The organisations who are seeing real results experience 25-30%+ productivity gains. These aren't the teams that bolted GitHub Copilot onto their existing workflows and called it a day. They're the ones that fundamentally redesigned how their teams work. And the gap between those two groups is widening fast.

The rest of this post is about how to close that gap and leverage the recent gains in AI models for software engineering.

The 5 Levels of AI Maturity in Engineering Teams

Dan Shapiro, CEO of Glowforge, developed a framework that maps where teams actually sit on the AI adoption curve. It's become one of the clearest lenses for understanding the maturity gap — and it forces honesty from teams who work with it.

📋 Quick Self-Assessment: Where Does Your Team Sit?

Use this scorecard to place your team honestly. For each level, ask the diagnostic question — if you can't answer "yes" with evidence, you're probably not there yet.

Level 0: Spicy Autocomplete

You type code. AI suggests the next line. Accept or reject. This is GitHub Copilot or tab complete from Cursor in its original form. The human writes software; AI reduces keystrokes. This is where most teams start.

Who's here: This is still the default experience for most developers using GitHub Copilot's original inline suggestions or Cursor's tab-complete. It's faster typing, but it's still typing.

Level 1: The Coding Intern

You hand AI discrete, well-scoped tasks: write this function, build this component. The human still handles architecture, judgment, and integration. AI is a capable assistant — but the engineer is doing the thinking.

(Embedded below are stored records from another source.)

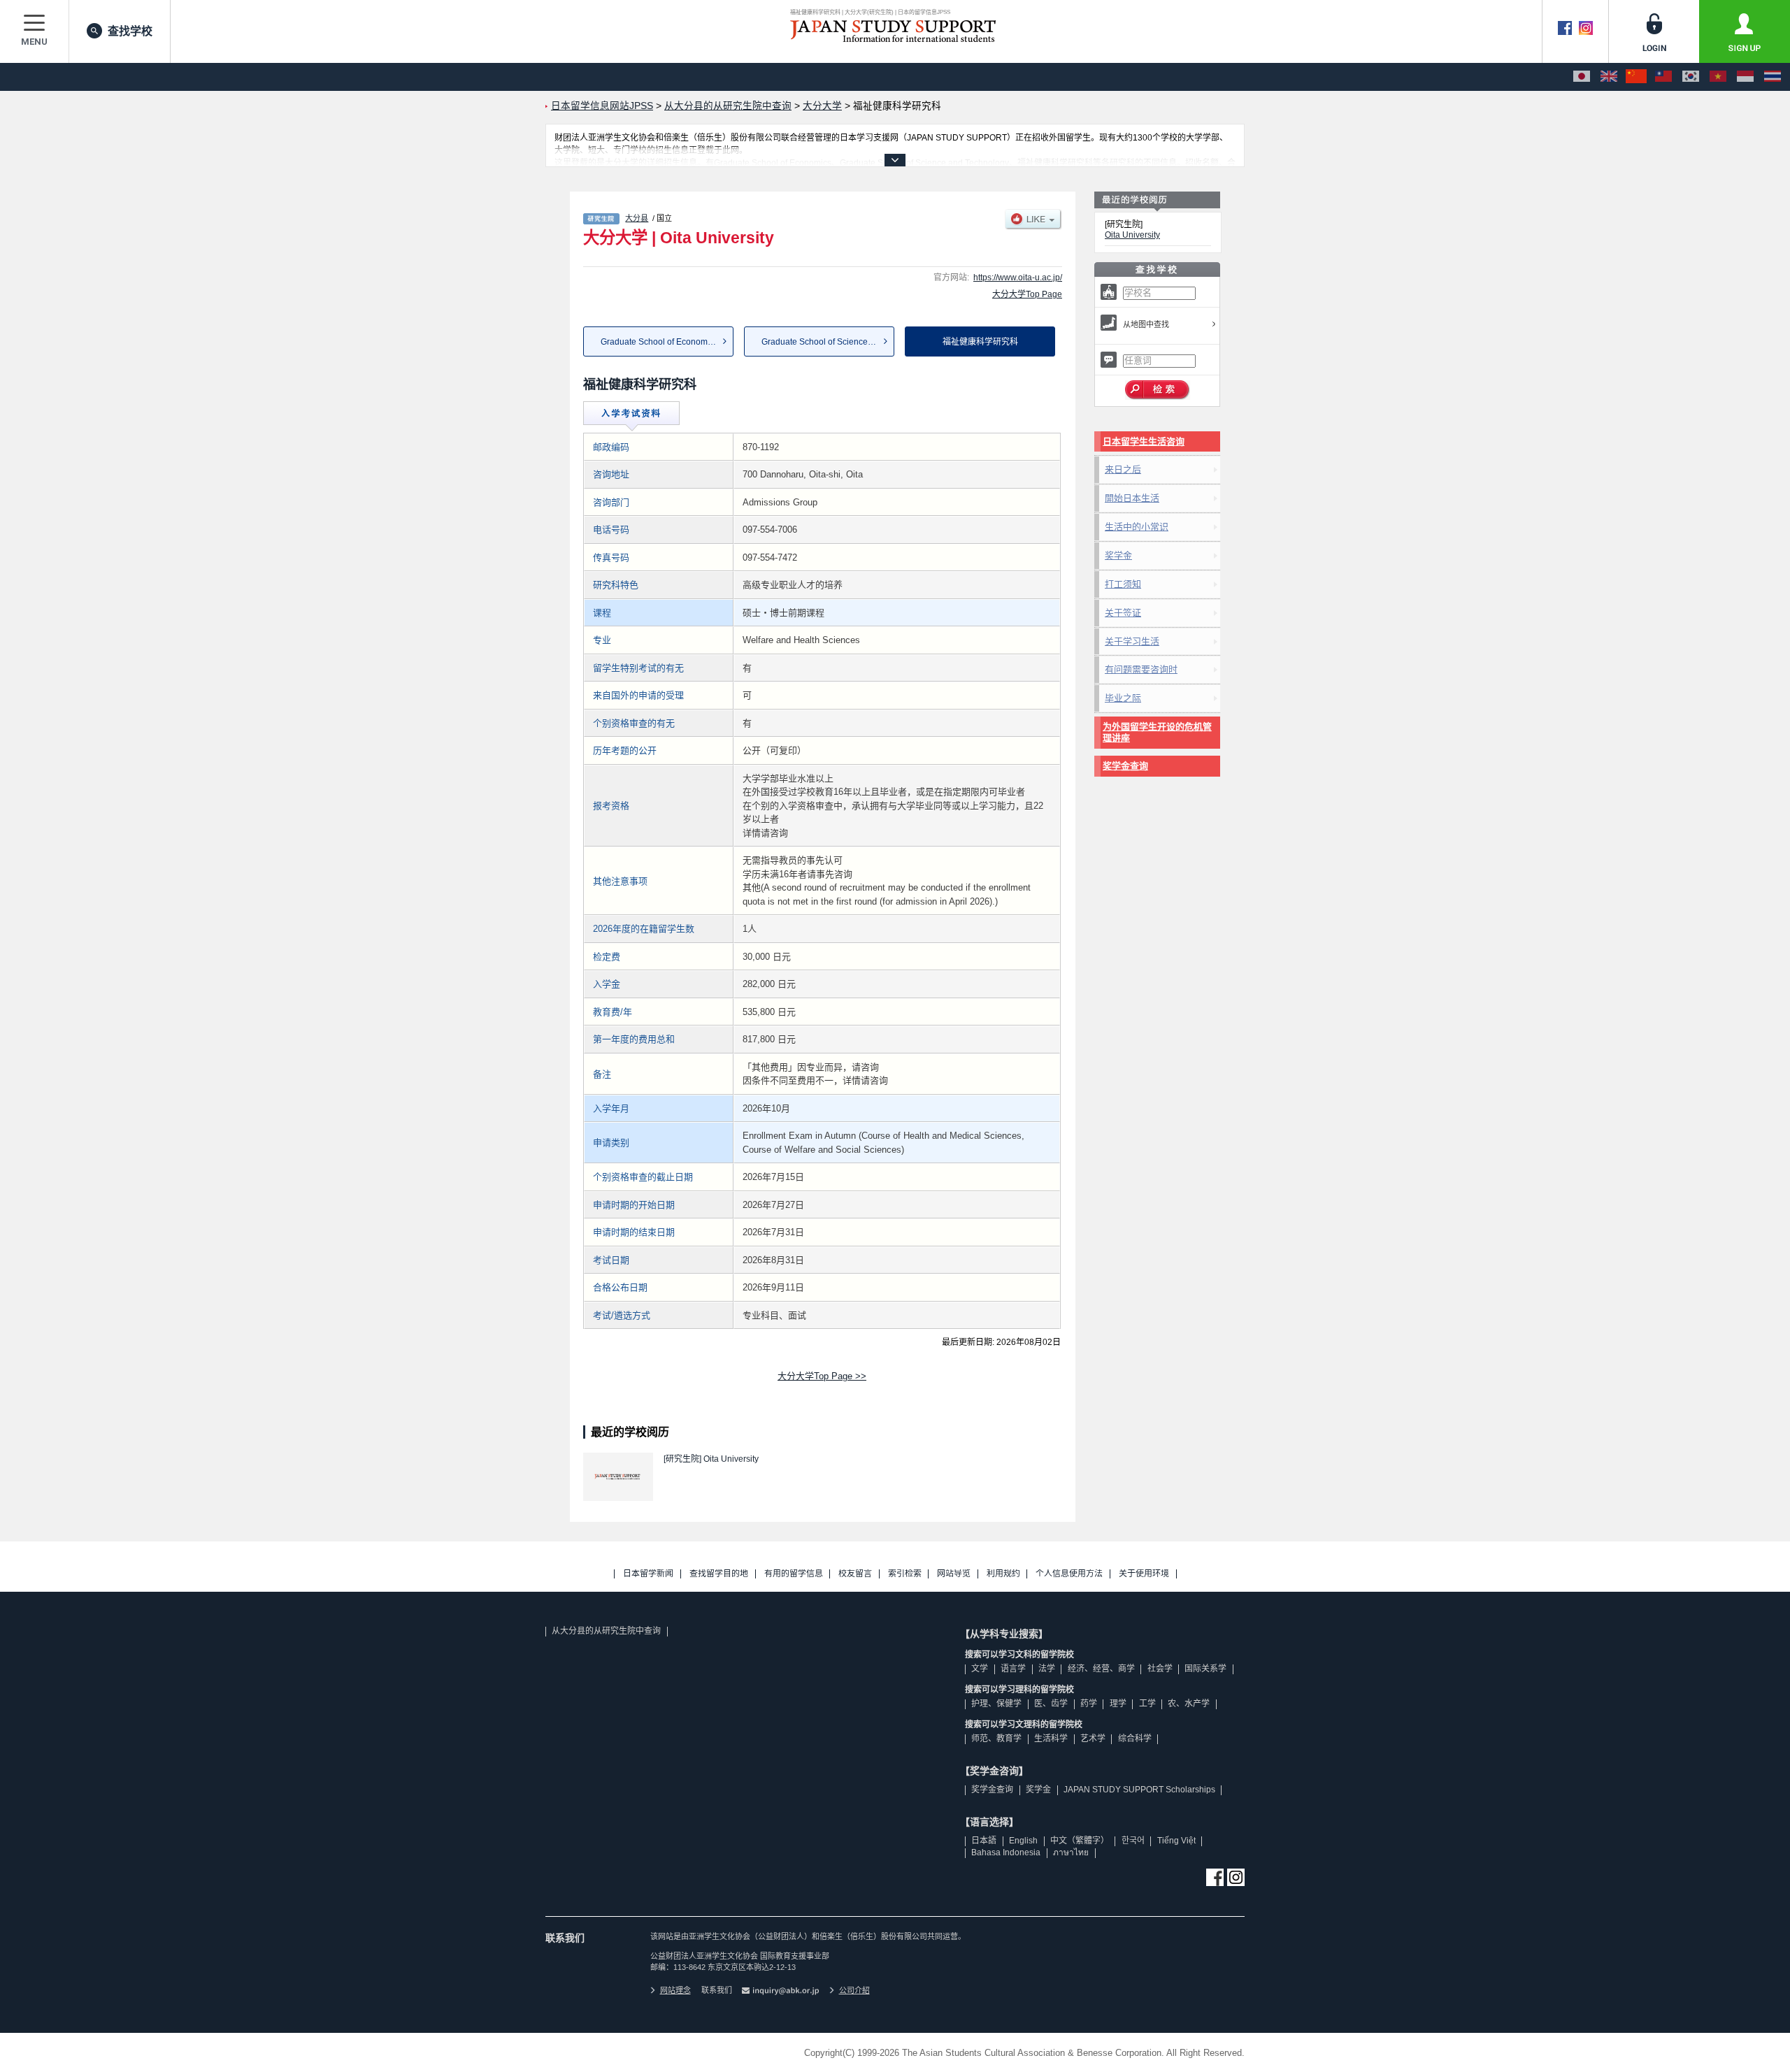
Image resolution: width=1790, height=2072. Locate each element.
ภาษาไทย (1071, 1852)
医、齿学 (1051, 1703)
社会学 (1160, 1669)
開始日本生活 (1132, 498)
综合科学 (1135, 1738)
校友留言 (855, 1573)
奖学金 (1118, 555)
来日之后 (1123, 469)
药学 (1088, 1703)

Who's here: Teams here are starting to get a handle on the growing ecosystem of agent context files (e.g., claude.md, AGENTS.md). Teams add project conventions and boundaries to their repos so AI can handle scoped tasks more reliably. Good resources include Builder.io published a practical guide to writing effective AGENTS.md files, and the community-curated awesome-claude-code repo collects templates, skills and examples.

Level 2: The Junior Developer

AI handles multi-file changes, navigates the codebase, understands dependencies. The human still reviews all the code.

This is where most developers who describe themselves as "AI-native" are operating.

This is where major gains occur but is also the comfort zone. It feels exceptionally productive. The pull requests are flowing. But the fundamental workflow hasn't majorly changed.

Who's here: This is where most teams using Cursor, Cline (58k+ GitHub stars), or ChatGPT-assisted coding appear to sit today. Developers are pairing with AI across files and getting into flow states — but still reviewing every diff. Devin customers often start here too, using AI agents for repetitive migration tasks like Java upgrades and dependency bumps, with engineers reviewing all output before merge.

Level 3: Developer as Manager

This is where the workflow flips. The engineer is no longer writing code with AI help. Instead, the workflow involves directing AI and reviewing at the PR level. The model does the implementation and submits pull requests. The engineer manages the output.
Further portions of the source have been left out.